A 2005 meta-analysis in the British Medical Journal found that people with migraine have 2.16 times the risk of stroke compared to those who do not have these headaches. Taking birth control pills increases the risk by as much as eight times.

However, Dr. Lipton pointed out that the absolute risk of stroke in most people with migraine is still small. Migraine is mainly a disease of younger women, he said, so while the risk of a stroke might double from 15 per 100,000 to 30 per 100,000 for those who have migraine with aura, the risk is still slight.

The study was small, and researchers said further work is needed to determine whether lowering the frequency of migraine bouts affects EPC counts, stroke risk, and heart attacks at all. There were also questions about whether acute treatment affects long-term risk, particularly since some migraine medications constrict blood vessels.

Eventually, Dr. Tietjen said, further study could help doctors determine what treatment would work best for an individual patient based on the kind of migraine and other existing risk factors.

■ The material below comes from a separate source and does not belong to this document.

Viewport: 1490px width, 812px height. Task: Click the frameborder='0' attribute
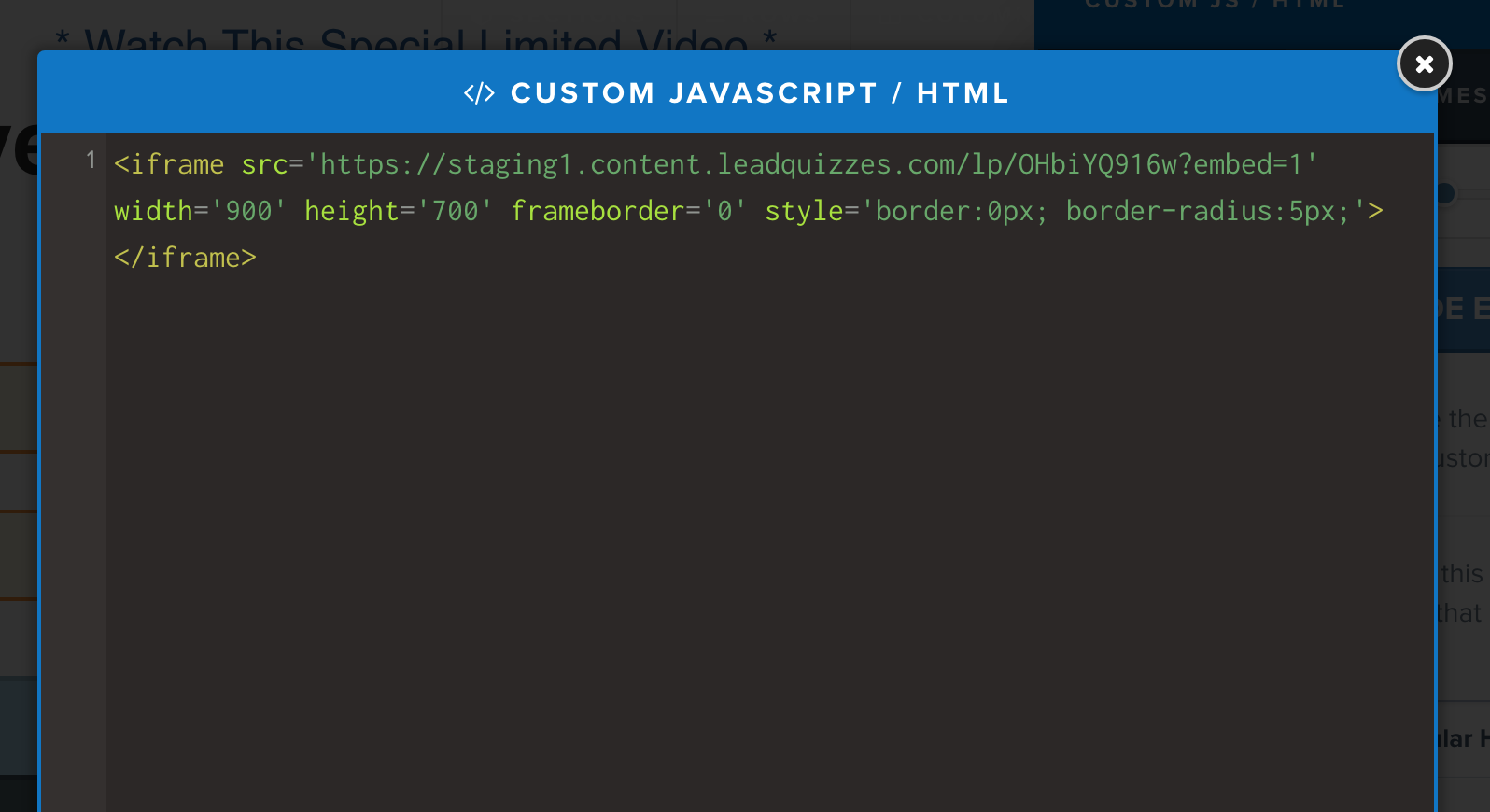click(628, 211)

And while there are no current drug therapies that specifically address EPC levels, doctors should look at migraines, particularly those with aura, as a risk factor for stroke and heart disease, said Dr. Lipton.

“The only action at the moment is to manage all the other risk factors for heart disease,” he said.


• Lee ST, Chu K, Roh JK, et al. Decreased number and function of endothelial progenitor cells in patients with migraine. Neurology 2008;70:1510–1517.
    • Etminan M, Takkouche B, Samii A, et al. Risk of ischaemic [sic] stroke in people with migraine: systematic review and meta-analysis of observational studies. BMJ 2005;330:633.